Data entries
===

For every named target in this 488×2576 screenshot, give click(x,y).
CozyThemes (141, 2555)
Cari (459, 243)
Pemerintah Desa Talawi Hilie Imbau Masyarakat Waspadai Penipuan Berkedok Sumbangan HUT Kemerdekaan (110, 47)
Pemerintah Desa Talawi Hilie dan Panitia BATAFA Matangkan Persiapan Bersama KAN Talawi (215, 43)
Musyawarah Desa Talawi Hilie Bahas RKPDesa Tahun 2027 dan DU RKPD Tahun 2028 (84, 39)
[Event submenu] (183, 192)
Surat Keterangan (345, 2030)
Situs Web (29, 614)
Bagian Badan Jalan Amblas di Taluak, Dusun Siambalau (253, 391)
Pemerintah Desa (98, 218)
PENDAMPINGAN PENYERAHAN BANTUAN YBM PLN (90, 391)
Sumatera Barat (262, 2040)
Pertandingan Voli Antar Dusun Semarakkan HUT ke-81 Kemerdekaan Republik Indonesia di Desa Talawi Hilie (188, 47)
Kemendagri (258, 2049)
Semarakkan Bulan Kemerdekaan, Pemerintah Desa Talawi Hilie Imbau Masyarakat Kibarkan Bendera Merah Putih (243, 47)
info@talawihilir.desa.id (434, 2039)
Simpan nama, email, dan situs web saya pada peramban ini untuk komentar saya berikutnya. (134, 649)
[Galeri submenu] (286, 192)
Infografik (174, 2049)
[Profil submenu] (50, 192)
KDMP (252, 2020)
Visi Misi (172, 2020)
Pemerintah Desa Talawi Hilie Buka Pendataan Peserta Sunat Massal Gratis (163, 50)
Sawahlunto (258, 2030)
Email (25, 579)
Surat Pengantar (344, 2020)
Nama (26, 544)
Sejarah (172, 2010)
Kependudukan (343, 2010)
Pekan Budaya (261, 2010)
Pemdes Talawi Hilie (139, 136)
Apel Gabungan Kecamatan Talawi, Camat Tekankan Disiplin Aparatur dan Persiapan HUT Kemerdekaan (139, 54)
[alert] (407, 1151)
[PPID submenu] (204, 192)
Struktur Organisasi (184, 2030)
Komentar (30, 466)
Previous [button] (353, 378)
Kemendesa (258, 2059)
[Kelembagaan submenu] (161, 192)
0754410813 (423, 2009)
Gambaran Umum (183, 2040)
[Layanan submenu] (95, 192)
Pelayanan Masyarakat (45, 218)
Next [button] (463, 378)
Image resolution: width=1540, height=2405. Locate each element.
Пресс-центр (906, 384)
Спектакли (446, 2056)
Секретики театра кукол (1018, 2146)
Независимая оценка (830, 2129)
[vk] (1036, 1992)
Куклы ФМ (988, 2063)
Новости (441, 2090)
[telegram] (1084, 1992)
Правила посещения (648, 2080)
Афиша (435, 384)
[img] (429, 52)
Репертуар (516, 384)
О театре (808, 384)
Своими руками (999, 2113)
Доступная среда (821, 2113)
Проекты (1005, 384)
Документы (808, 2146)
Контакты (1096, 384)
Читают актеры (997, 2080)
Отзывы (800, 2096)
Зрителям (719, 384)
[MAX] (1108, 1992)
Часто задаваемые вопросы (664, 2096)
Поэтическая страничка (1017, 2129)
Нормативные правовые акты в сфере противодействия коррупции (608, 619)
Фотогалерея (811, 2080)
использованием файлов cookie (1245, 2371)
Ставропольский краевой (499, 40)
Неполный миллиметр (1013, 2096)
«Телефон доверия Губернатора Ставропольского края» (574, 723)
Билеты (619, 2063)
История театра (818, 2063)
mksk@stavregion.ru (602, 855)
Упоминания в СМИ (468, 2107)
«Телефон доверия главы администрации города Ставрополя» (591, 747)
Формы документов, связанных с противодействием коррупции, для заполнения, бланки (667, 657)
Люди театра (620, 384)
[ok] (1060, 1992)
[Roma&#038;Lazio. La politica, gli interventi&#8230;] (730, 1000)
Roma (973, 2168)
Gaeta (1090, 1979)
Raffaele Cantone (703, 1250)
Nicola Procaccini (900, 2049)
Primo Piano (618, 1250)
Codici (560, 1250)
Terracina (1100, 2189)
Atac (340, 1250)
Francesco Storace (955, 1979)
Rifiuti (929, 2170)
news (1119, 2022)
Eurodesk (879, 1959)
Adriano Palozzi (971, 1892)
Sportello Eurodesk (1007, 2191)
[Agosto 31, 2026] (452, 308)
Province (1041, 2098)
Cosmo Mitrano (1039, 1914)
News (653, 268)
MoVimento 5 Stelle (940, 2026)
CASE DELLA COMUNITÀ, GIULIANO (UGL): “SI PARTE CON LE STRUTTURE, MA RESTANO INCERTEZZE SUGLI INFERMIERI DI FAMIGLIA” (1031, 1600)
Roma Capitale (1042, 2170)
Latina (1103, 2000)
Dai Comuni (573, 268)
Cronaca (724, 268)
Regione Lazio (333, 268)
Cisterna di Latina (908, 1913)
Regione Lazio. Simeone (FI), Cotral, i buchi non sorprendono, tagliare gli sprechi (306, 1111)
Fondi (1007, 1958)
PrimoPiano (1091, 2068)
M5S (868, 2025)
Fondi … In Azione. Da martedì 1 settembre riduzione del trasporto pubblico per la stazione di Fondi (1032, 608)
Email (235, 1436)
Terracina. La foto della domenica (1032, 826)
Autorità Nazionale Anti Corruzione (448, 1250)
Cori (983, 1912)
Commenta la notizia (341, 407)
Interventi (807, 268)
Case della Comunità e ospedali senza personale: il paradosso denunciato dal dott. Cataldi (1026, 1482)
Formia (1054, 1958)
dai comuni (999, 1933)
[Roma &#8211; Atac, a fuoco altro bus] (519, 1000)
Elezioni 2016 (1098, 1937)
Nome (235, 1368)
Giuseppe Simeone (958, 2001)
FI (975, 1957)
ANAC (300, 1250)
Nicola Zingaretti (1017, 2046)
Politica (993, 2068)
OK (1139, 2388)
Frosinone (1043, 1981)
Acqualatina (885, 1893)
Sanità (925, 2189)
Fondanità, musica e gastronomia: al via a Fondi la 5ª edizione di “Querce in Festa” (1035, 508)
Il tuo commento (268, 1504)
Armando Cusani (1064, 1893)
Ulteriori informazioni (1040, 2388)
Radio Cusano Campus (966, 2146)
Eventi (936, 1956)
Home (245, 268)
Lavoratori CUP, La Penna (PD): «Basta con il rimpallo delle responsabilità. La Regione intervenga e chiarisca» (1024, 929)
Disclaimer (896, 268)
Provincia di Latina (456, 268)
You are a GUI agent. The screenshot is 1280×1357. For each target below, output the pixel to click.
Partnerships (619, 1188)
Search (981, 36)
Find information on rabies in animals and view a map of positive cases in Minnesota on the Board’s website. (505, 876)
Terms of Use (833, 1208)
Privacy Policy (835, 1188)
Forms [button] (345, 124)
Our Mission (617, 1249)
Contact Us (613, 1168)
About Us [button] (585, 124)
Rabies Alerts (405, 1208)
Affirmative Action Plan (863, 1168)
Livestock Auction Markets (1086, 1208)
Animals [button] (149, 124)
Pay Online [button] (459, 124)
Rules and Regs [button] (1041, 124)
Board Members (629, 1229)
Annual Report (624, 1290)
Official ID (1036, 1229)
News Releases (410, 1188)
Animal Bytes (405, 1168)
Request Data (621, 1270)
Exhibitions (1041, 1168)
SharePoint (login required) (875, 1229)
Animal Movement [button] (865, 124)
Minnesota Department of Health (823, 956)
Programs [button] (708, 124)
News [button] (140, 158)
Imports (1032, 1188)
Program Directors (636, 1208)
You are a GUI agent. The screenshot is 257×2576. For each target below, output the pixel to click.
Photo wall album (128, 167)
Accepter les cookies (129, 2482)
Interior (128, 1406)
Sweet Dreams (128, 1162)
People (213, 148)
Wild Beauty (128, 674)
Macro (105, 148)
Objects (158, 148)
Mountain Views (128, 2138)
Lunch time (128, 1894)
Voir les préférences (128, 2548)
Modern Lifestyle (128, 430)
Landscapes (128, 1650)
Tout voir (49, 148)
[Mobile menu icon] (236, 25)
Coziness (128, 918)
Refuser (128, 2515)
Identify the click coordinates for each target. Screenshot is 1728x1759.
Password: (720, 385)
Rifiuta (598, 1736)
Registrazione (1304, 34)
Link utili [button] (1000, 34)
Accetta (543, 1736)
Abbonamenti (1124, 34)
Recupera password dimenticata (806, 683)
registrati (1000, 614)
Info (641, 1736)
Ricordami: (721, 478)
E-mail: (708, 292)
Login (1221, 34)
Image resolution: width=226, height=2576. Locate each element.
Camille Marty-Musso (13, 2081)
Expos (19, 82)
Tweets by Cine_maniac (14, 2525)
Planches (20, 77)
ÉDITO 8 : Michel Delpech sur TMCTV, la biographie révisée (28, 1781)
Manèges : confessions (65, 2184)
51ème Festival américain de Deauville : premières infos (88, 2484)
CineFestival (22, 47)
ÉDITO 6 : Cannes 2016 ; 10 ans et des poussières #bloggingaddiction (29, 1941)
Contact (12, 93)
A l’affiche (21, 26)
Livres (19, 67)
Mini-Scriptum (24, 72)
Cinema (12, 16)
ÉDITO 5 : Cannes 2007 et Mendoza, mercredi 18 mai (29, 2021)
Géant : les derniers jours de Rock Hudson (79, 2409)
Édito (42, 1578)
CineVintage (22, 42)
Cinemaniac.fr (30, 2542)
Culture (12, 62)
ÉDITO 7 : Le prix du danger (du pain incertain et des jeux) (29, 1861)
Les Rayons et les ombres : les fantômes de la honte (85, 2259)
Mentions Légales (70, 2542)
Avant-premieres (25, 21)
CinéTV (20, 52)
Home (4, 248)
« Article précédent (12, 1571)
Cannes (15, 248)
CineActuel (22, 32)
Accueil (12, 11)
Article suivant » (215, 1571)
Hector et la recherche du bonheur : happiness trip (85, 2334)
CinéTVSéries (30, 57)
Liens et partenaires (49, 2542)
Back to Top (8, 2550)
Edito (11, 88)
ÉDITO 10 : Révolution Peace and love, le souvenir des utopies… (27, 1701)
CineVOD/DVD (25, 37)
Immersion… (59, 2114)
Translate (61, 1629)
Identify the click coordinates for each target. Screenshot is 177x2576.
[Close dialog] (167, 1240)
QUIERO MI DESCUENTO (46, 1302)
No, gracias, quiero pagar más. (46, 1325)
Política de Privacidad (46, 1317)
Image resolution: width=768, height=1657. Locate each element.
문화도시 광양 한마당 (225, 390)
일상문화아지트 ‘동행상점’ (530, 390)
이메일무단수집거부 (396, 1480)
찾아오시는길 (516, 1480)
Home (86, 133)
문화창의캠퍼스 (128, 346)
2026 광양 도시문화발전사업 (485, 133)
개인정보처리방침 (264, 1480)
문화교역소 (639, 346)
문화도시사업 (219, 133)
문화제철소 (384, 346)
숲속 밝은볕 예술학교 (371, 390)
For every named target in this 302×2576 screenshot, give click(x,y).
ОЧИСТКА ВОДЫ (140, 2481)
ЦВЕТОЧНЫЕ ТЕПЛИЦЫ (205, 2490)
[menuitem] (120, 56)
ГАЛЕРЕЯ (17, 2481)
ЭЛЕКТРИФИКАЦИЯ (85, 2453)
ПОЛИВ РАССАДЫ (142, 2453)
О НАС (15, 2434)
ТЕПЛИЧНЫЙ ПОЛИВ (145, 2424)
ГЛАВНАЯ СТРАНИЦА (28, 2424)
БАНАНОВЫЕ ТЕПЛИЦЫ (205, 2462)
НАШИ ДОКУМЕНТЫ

===

■ Description of the task ■
Restate verbatim the first line above and all lines after it through the line containing "Kemendagri (258, 2049)"; omit the rest.

■ Result below ■
For every named target in this 488×2576 screenshot, give click(x,y).
CozyThemes (141, 2555)
Cari (459, 243)
Pemerintah Desa Talawi Hilie Imbau Masyarakat Waspadai Penipuan Berkedok Sumbangan HUT Kemerdekaan (110, 47)
Pemerintah Desa Talawi Hilie dan Panitia BATAFA Matangkan Persiapan Bersama KAN Talawi (215, 43)
Musyawarah Desa Talawi Hilie Bahas RKPDesa Tahun 2027 dan DU RKPD Tahun 2028 (84, 39)
[Event submenu] (183, 192)
Surat Keterangan (345, 2030)
Situs Web (29, 614)
Bagian Badan Jalan Amblas di Taluak, Dusun Siambalau (253, 391)
Pemerintah Desa (98, 218)
PENDAMPINGAN PENYERAHAN BANTUAN YBM PLN (90, 391)
Sumatera Barat (262, 2040)
Pertandingan Voli Antar Dusun Semarakkan HUT ke-81 Kemerdekaan Republik Indonesia di Desa Talawi Hilie (188, 47)
Kemendagri (258, 2049)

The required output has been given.